Update — After reading this article, if you want to know, what has happened so far in past 4 days and how to protect your computers from WannaCry, read our latest article "WannaCry Ransomware: Everything You Need To Know Immediately."
Earlier today, a massive ransomware campaign hit computer systems of hundreds of private companies and public organizations across the globe – which is believed to be the most massive ransomware delivery campaign to date.
The Ransomware in question has been identified as a variant of ransomware known as WannaCry (also known as 'Wana Decrypt0r,' 'WannaCryptor' or 'WCRY').
Like other nasty ransomware variants, WannaCry also blocks access to a computer or its files and demands money to unlock it.
Once infected with the WannaCry ransomware, victims are asked to pay up to $300 in order to remove the infection from their PCs; otherwise, their PCs render unusable, and their files remain locked.
In separate news, researchers have also discovered a massive malicious email campaign that's spreading the Jaff ransomware at the rate of 5 million emails per hour and hitting computers across the globe.
Ransomware Using NSA's Exploit to Spread Rapidly
What's interesting about this ransomware is that WannaCry attackers are leveraging a Windows exploit harvested from the NSA called EternalBlue, which was dumped by the Shadow Brokers hacking group over a month ago.
Microsoft released a patch for the vulnerability in March (MS17-010), but many users and organizations who did not patch their systems are open to attacks.
Also Read — Google Researcher Finds Link Between WannaCry Attacks and North Korea.
The exploit has the capability to penetrate into machines running unpatched version of Windows XP through 2008 R2 by exploiting flaws in Microsoft Windows SMB Server. This is why WannaCry campaign is spreading at an astonishing pace.
Once a single computer in your organization is hit by the WannaCry ransomware, the worm looks for other vulnerable computers and infects them as well.
"The worm functionality attempts to infect unpatched Windows machines in the local network. At the same time, it also executes massive scanning on Internet IP addresses to find and infect other vulnerable computers. This activity results in large SMB traffic from the infected host" Microsoft says.
Infections from All Around the World
In just a few hours, the ransomware targeted over 45,000 computers in 74 countries, including United States, Russia, Germany, Turkey, Italy, Philippines and Vietnam, and that the number was still growing, according to Kaspersky Labs.
According to a report, the ransomware attack has shut down work at 16 hospitals across the UK after doctors got blocked from accessing patient files. Another report says, 85% of computers at the Spanish telecom firm, Telefonica, has get infected with this malware.

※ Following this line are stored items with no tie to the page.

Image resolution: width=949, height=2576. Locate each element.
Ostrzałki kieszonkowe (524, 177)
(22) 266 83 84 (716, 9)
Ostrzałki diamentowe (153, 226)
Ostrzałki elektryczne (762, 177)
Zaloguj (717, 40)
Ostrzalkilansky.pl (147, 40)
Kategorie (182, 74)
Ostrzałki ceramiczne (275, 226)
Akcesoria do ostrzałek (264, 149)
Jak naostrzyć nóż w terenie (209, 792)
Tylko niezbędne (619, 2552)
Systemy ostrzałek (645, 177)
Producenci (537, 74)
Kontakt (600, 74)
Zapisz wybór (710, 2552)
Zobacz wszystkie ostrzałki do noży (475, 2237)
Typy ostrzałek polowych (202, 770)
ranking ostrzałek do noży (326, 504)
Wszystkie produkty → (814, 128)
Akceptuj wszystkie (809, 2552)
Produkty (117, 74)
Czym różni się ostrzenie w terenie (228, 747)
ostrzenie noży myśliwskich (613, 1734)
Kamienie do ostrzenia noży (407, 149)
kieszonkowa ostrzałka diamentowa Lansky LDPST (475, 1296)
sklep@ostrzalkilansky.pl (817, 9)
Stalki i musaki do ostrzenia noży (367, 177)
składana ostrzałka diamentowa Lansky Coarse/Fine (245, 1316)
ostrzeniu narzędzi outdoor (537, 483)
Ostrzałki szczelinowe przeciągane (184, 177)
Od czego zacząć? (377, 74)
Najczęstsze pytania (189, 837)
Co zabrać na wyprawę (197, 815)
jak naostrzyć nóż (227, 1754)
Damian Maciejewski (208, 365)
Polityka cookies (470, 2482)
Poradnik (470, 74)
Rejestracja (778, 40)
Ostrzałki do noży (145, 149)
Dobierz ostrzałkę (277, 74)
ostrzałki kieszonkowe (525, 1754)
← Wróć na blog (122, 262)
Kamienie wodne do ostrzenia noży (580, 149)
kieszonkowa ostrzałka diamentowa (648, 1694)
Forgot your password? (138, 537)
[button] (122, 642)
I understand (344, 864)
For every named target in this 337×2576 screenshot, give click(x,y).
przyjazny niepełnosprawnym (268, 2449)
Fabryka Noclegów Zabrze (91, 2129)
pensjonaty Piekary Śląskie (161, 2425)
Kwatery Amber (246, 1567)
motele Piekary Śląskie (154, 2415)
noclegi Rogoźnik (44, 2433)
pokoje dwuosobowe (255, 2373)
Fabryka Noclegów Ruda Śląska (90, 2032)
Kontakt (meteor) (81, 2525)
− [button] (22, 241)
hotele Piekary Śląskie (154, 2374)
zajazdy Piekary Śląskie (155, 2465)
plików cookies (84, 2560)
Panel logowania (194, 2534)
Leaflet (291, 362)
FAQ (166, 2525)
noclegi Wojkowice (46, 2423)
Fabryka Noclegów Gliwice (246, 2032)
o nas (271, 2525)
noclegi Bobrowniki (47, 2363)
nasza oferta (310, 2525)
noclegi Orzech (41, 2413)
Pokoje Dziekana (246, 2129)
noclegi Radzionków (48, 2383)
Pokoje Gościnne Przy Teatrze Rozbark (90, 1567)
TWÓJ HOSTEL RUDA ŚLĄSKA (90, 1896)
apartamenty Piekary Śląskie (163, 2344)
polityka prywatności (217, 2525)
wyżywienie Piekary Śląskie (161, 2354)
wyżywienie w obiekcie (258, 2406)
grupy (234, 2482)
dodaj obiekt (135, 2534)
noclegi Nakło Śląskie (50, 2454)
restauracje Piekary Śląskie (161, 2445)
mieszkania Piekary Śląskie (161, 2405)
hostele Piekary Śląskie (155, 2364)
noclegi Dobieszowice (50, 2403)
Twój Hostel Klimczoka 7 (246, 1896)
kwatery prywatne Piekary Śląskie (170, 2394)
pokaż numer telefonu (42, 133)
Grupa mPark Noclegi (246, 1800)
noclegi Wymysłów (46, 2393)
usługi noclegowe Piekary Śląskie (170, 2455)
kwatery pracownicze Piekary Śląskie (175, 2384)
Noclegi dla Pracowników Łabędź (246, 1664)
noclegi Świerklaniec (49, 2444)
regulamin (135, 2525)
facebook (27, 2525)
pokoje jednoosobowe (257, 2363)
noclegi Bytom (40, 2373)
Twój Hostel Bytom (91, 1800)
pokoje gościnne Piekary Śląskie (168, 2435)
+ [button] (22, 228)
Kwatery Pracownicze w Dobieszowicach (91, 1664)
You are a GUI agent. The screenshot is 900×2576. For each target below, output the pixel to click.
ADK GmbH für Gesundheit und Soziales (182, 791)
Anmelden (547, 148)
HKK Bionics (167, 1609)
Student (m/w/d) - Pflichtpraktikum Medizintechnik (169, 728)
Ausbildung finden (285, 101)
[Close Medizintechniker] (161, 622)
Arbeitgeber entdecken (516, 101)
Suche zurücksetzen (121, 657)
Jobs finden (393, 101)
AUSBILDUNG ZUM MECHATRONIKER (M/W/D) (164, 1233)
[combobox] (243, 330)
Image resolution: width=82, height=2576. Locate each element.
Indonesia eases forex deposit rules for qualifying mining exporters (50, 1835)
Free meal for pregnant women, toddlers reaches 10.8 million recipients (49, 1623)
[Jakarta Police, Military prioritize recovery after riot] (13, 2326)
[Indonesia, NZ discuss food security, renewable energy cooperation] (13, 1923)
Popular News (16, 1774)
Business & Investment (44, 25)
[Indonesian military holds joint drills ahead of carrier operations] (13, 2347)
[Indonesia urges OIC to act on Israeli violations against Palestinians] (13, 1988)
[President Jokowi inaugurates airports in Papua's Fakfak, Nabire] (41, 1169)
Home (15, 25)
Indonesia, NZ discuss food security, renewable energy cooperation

Another independent security researcher, MalwareTech, reported that a large number of U.S. organizations (at least 1,600) have been hit by WannaCry, compared to 11,200 in Russia and 6,500 in China.
different languages, including English, Spanish, Italian, were also shared online by various users and experts on Twitter.
Bitcoin wallets seemingly associated with WannaCry were reportedly started filling up with cash.
The Spanish computer emergency response organization (CCN-CERT) has even issued an alert that warns users of the "massive attack of ransomware" from WannaCry, saying (translated version):
"The ransomware, a version of WannaCry, infects the machine by encrypting all its files and, using a remote command execution vulnerability through SMB, is distributed to other Windows machines on the same network.""Power firm Iberdrola and utility provider Gas Natural were also reported to have suffered from the outbreak.," according to BBC.
How to Protect Yourself from WannaCry
First of all, if you haven't patched your Windows machines and servers against EternalBlue exploit (MS17-010), do it right now.
To safeguard against such ransomware infection, you should always be suspicious of uninvited documents sent an email and should never click on links inside those documents unless verifying the source.
To always have a tight grip on all your important files and documents, keep a good backup routine in place that makes their copies to an external storage device that is not always connected to your PC.
Moreover, make sure that you run an active anti-virus security suite of tools on your system, and most importantly, always browse the Internet safely.